▸ GOAL OF THE EXERCISE
Find the string "height" in the data, and copy out each line that has it.

----

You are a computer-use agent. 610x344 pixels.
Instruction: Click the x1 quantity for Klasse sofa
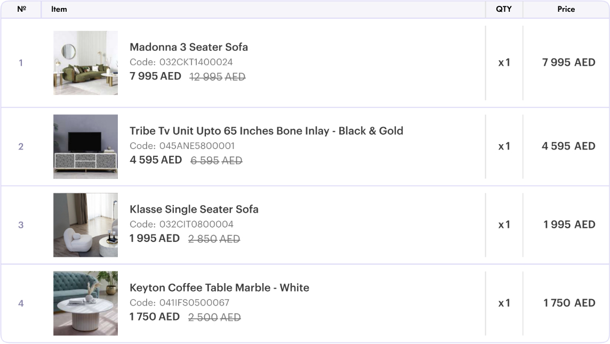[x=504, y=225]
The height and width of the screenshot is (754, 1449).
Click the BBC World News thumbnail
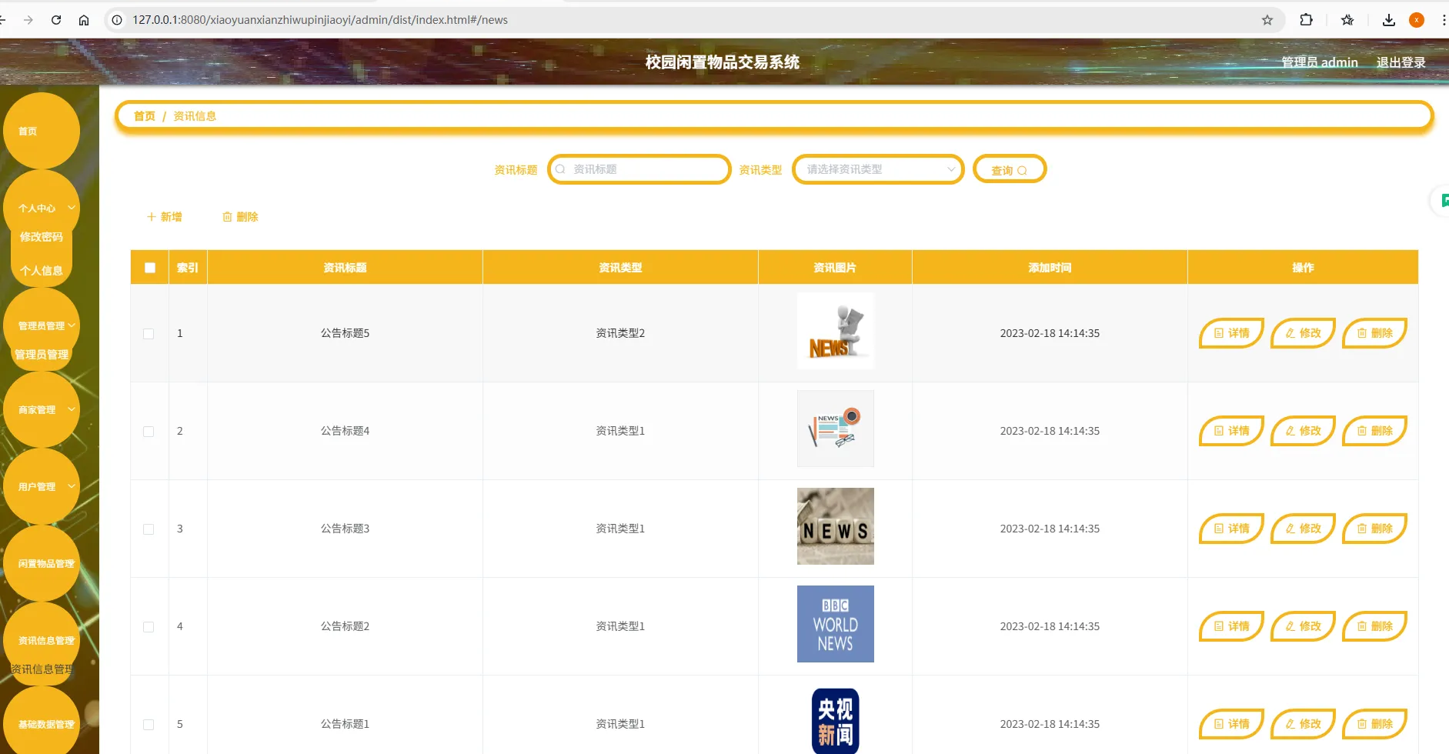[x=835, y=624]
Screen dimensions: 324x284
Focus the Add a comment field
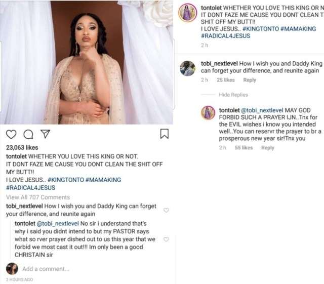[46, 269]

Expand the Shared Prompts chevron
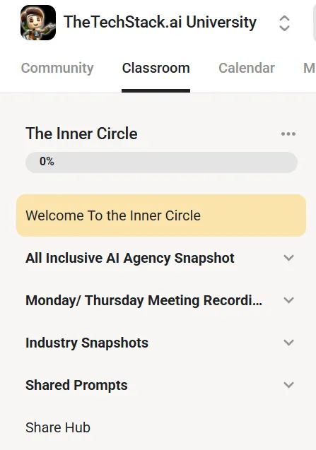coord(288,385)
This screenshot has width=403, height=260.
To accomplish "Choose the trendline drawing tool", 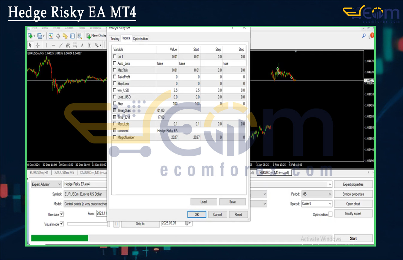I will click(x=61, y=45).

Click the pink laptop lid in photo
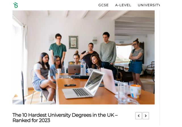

----

▸ THE ANSWER
The height and width of the screenshot is (754, 1449).
This screenshot has width=403, height=260.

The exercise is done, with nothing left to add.